Este tipo de patología ocurre cuando hay sobreuso y degeneración crónica de los tejidos, son unas de les lesiones más comunes en la medicina deportiva. Es importante indicar que también es una de los padecimientos más comunes en la población, ya que además el tendón de Aquiles se ve afectado durante enfermedades reumáticas, colesterol alto, ácido úrico, y deformaciones del pie.

El tendón de Aquiles es el responsable de trasmitir la fuerza de la contracción de los músculos que forman los conocidos gemelos (músculo gastrocnemio) y el soleo. Esta fuerza se traduce en el movimiento de flexión plantar del pie, por esa razón puede sufrir lesiones graves que pueden provocar incluso su rompimiento.
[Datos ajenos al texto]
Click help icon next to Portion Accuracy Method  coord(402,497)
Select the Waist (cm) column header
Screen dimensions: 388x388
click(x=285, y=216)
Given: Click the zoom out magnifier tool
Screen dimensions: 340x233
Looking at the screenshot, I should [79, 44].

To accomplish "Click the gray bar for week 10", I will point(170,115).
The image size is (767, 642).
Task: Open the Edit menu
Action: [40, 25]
La tendinosis aquiliana es una de las más temida por los corredores, ya que es dolorosa e incapacitante. Entre las principales causas destacan:

  • Estrés por uso repetitivo.
  • Errores de entrenamiento.
  • Zapatos inadecuados.
  • Musculatura estrecha de la pantorrilla.
  • Uso de corticosteroides.
  • Fascitis plantar.
  • Deformidades.
  • Enfermedades reumáticas.

Cabe indicar que el tendón de Aquiles no está muy vascularizado, pues la sangre llega poco a este tejido, no pudiendo repararlo. Debido a ello es que el tejido se deteriora, ocasionando calcificaciones, microrroturas hasta roturas totales.
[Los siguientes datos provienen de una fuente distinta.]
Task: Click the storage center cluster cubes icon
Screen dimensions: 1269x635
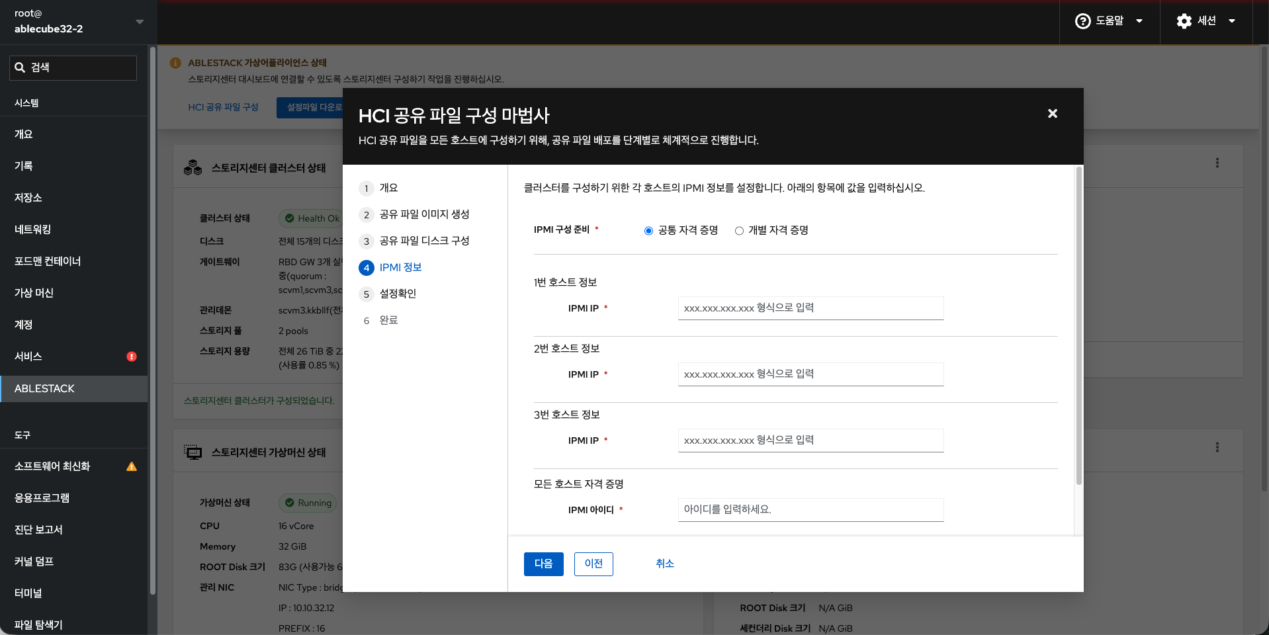Action: tap(193, 168)
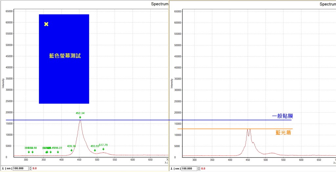Focus the right panel wavelength λ input field
This screenshot has height=172, width=336.
[x=190, y=168]
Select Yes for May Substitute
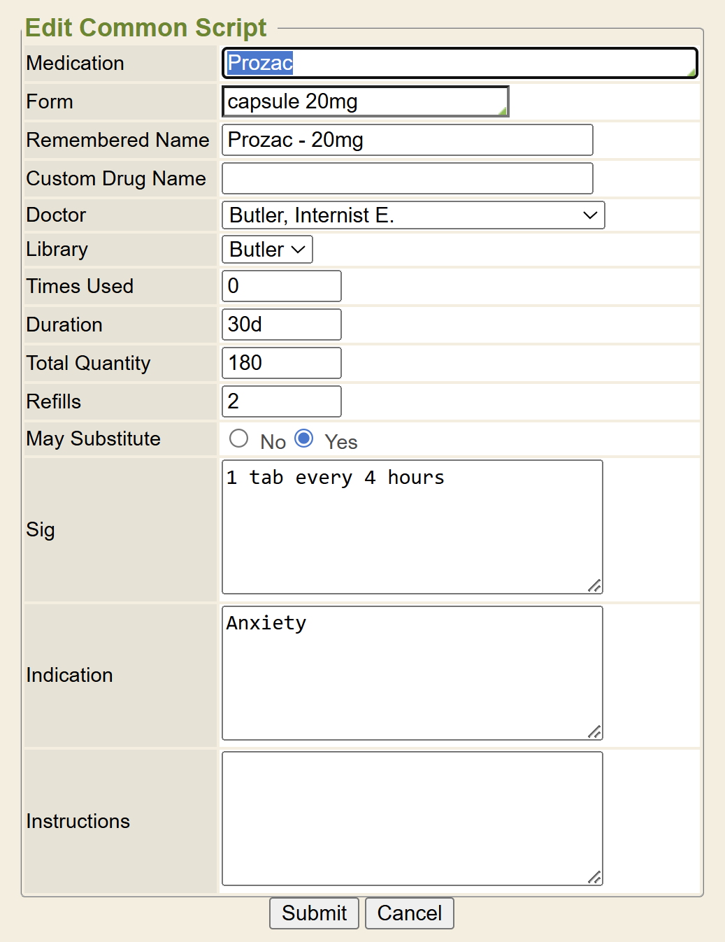The width and height of the screenshot is (725, 942). pos(304,438)
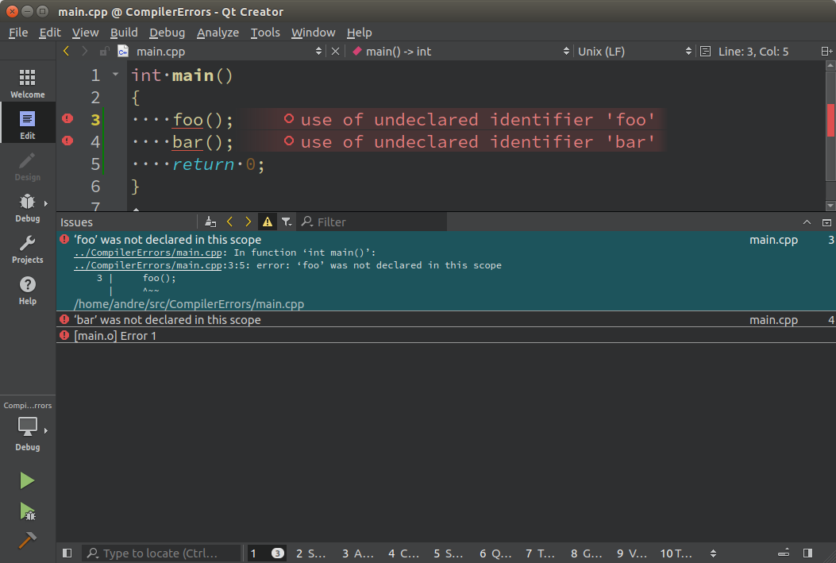Switch to Debug mode in sidebar
Screen dimensions: 836x563
pyautogui.click(x=27, y=207)
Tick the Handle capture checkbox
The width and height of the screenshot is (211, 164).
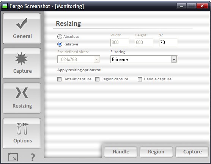point(140,79)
En conclusión, el colágeno se va desgastando y se hace poco elástico. Es muy usual que se inicie con pequeñas lesiones que luego serán frecuentes hasta ser crónicas.

Es así que se dan dos tipos de tratamiento, el conservador que implica reposo, rehabilitación e inmovilización. Destaca el uso de factores de crecimiento plaquetario, que no interfiere con la medicación, también el uso de láser terapéutico y el más efectivo por su efecto regenerador, las ondas de choque.

Mientras que el tratamiento quirúrgico se realizará dependiendo de la causa y de la patología del paciente.

La gravedad de la lesión, determinará la cantidad de tiempo en recuperación. En algunos casos deberás reducir en un 50% tu actividad deportiva y en otros casos podrás intentar con el 75%. Para no empeorar la situación lo ideal es escuchar las indicaciones del especialista.